Wracał do mieszkania tramwajem. Patrzył przez okno
na strugi deszczu i czuł, że mógłby tak jechać całą noc. W torbie na
pocieszenie obijały się o siebie dwie butelki zimnego piwa. Dziwnie się czuł po
wizycie w Domu z ogrodem. Nie ma już jego pokoju. Zastąpiła go przestrzeń
dzięki wyburzonym ścianom. W ogrodzie pojawiły się dwa stoły i nowe sadzonki kwiatów.

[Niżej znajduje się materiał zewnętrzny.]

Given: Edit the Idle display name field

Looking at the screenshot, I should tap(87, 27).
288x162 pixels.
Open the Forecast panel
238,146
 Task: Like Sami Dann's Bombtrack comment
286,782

Gdy zdjął z siebie przemoczone ubranie usiadł na
łóżku i głęboko zaciągnął się papierosem z domieszką diabelskiego ziela. To lepsze
niż cloranxen pomyślał, choć połknął dziś trzy. Myślał o pytaniu, które zadała
mu Anna.
A: O czym marzysz?
M: O spokoju. – wyszeptał – O świętym spokoju i
poczuciu bezpieczeństwa kochanie.
Przeciągająca się chwila ciszy sprawiła, że zaczął
wiercić się na białym fotelu z odciśniętą z błota psią łapą i odpalił papierosa
nie zgasiwszy jeszcze poprzedniego.
A: Myślałam, że powiesz coś o willi z basenem i
wypasionym samochodzie.
M: Przecież ja nie mam nawet prawa jazdy.
A: A ten spokój – powiedziała – To pieniądze? Facet?

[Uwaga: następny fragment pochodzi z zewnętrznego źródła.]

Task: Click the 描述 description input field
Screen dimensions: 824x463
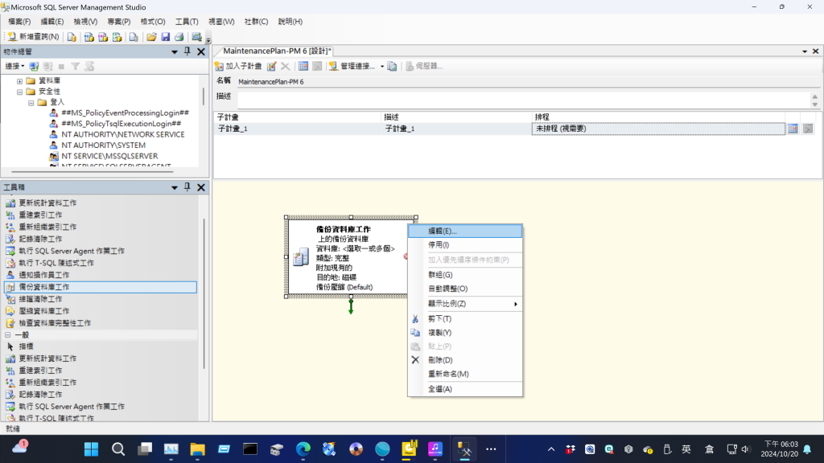Action: click(x=523, y=100)
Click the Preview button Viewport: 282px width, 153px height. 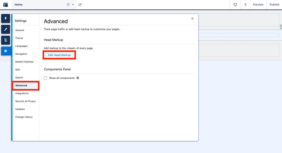258,5
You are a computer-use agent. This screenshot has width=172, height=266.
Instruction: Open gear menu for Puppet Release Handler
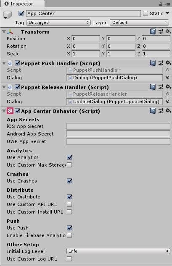(168, 87)
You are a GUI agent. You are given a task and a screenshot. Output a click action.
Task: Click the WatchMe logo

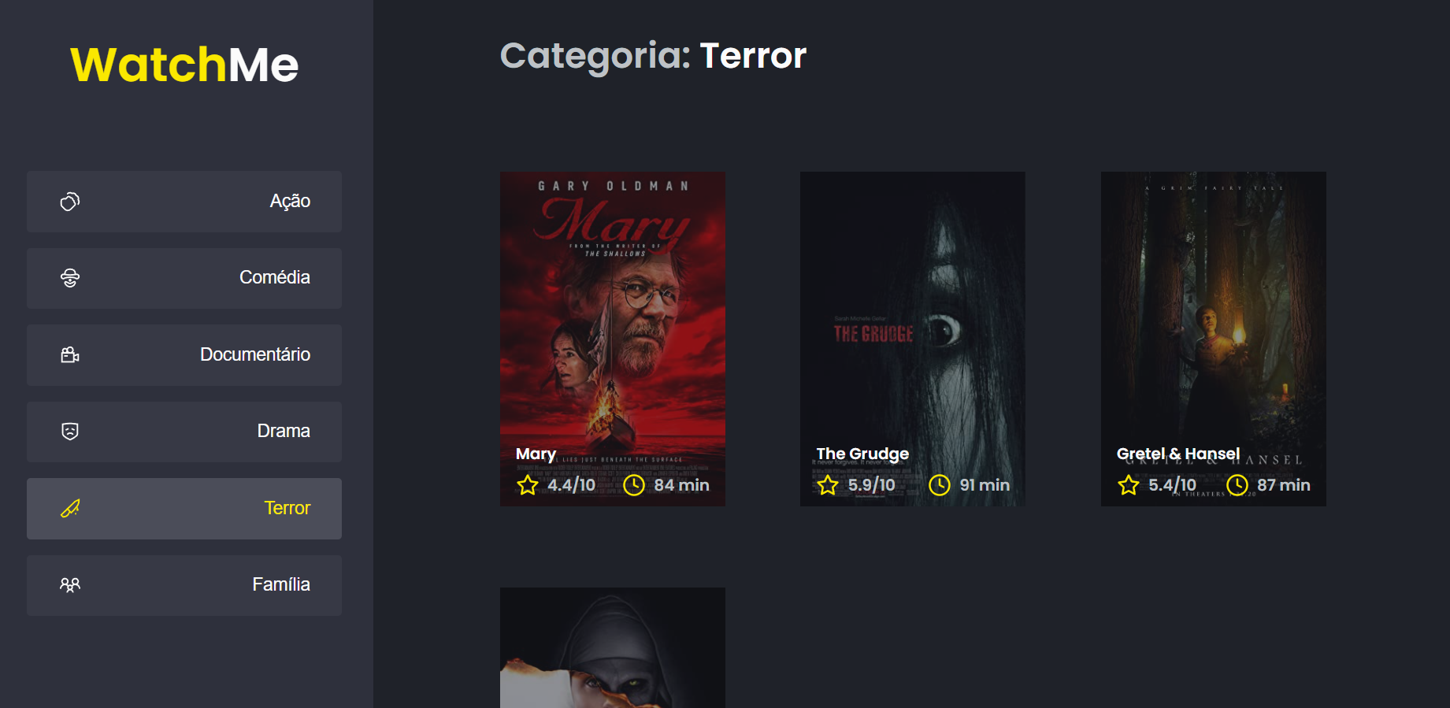184,65
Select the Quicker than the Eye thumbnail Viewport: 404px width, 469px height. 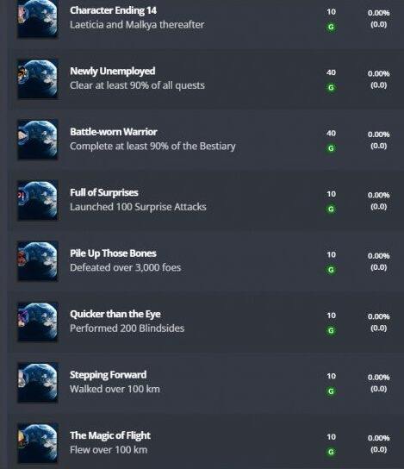point(38,322)
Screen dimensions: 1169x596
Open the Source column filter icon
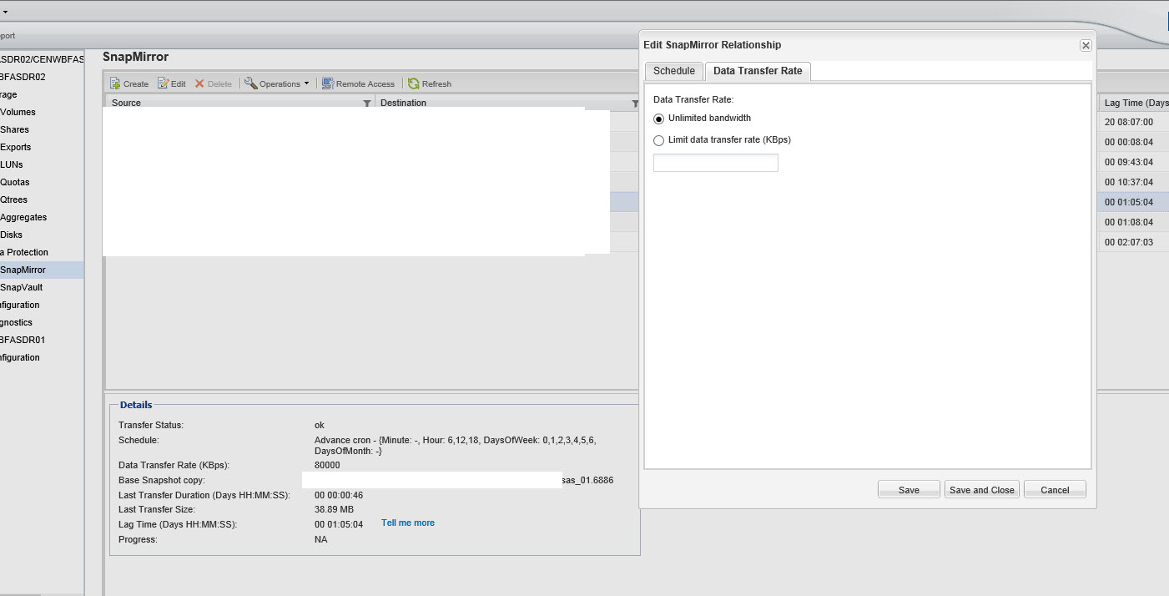tap(367, 103)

Miłość? Ktoś, kto by przy tobie był?
M: Nie wiem. Na pewno nie miłość, ona mnie przeraża.
Zresztą, nawet nie potrafię się już zauroczyć.
A: Ale musisz mieś jakiś pomysł na ten spokój. Co ci
może dać poczucie bezpieczeństwa?
M: Nie mam pojęcia. Przez 33 lata nie czułem się
bezpiecznie. Budzę się rano i jest lęk. Dzwoni budzik a ja panicznie się boję.
Włączył sobie
Emmanuelle Seigner i You think you’re a man. Pomyślał o Ka, o
tym, że się od niego wreszcie uwolnił. Nie miękną mu nogi na jego widok, nie
szaleje serce. Szkoda mu go, bo spierdolił sobie życie, ale myśli o nim z czułością,
nadal go kocha, ale Paskudna Klucha Ropucha jest już tylko fragmentem
przeszłości.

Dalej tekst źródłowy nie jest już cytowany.